No átrio ao átrio, admirei a obra que se encontrava suspensa do piso 1, uma tela das telas queimadas, caracterizada por uma técnica absolutamente inovadora e com um resultado é fenomenal. E a qual é descrita no catálogo da seguinte forma:




“5a TOILES BRULÉES Na mesma fábrica de farinha abandonada em que produziu muitos dos “Sobreteixims”, Miró fez a sua prática artística avançar mais um passo. Num ato de destruição que era também um ato de criação e transformação, cortou e incendiou cinco telas novas. As cinco […]. Miró concebeu as suas “Telas queimadas” como um ataque ao próprio corpo da arte: às suas qualidades decorativas; ao seu valor de troca como mercadoria de luxo; à sua sacrossanta pureza. Desafiando a sua própria destreza como mestre da forma e da técnica, o artista deixou o fogo determinar a trajetória da sua arte, num processo de transformação alquímica. Opondo visão e tato, apreciação distanciada e experiência próxima e física, Miró renovou e expandiu a sua prática a partir do interior desta.”. 

  

                                                                                                            
A visita à exposição transformou a minha perceção sobre o artista e sobre a sua arte. A simplicidade das suas   obras exigem da parte do espetador uma nova acuidade visual.



A diversidade de meios e materiais, bem como a expansão das fronteiras técnicas da produção artística, a inovação e a capacidade de trans-figurar dá nome à exposição, e caracteriza a sua obra – Metamorfose(s).
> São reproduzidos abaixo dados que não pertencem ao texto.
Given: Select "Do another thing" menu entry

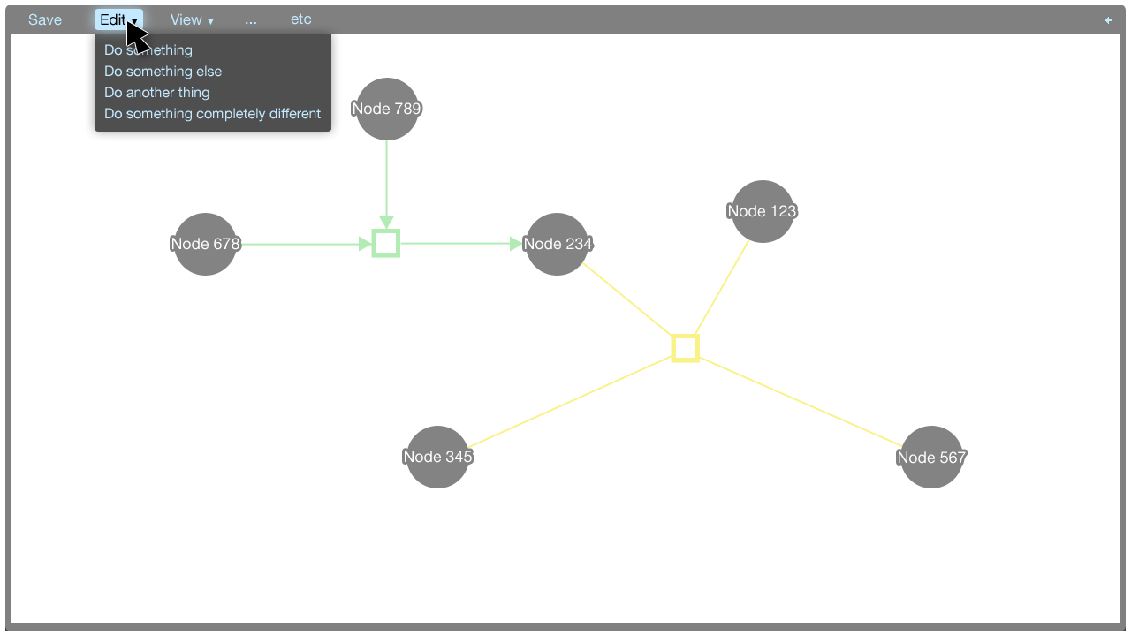Looking at the screenshot, I should click(156, 93).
                                              
Destaco algumas obras, não só pela relevância no percurso artístico do autor, mas, e sobretudo, pela importância e pelo impacto que tiveram sobre a minha perceção: La Fornarina, Personagem e a Femmes Et Oiseaux.


La Fornarina

Em 1929, Miró fez da metamorfose tema da sua arte numa série de quatro “Retratos imaginários”, o maior dos quais é La Fornarina (D’après Raphaël) [La Fornarina (segundo Rafael)]. Baseado num retrato da autoria do mestre renascentista italiano de uma mulher que se pensou durante muito tempo ter sido sua amante, Miró foi gradualmente purificando a estrutura densamente povoada da imagem original: o corpo da Fornarina foi simplificado até se tornar uma volumosa massa negra; a cabeça e o peito foram reduzidos a protuberâncias bulbosas; o turbante, cujos extremos em nó foram traduzidos para formas cornúpetas, foi toscamente exagerado; e o olho transformado numa fantástica configuração de peixe. Mesmo pormenores subtis como os pedacinhos de céu que surgem através da folhagem no retrato do Velho Mestre foram trocados por uma série de salpicos vermelhos à direita da figura. […]  In catálogo (3 a Metamorfoses) da exposição Materialidade e Metamorfose do Museu de Serralves.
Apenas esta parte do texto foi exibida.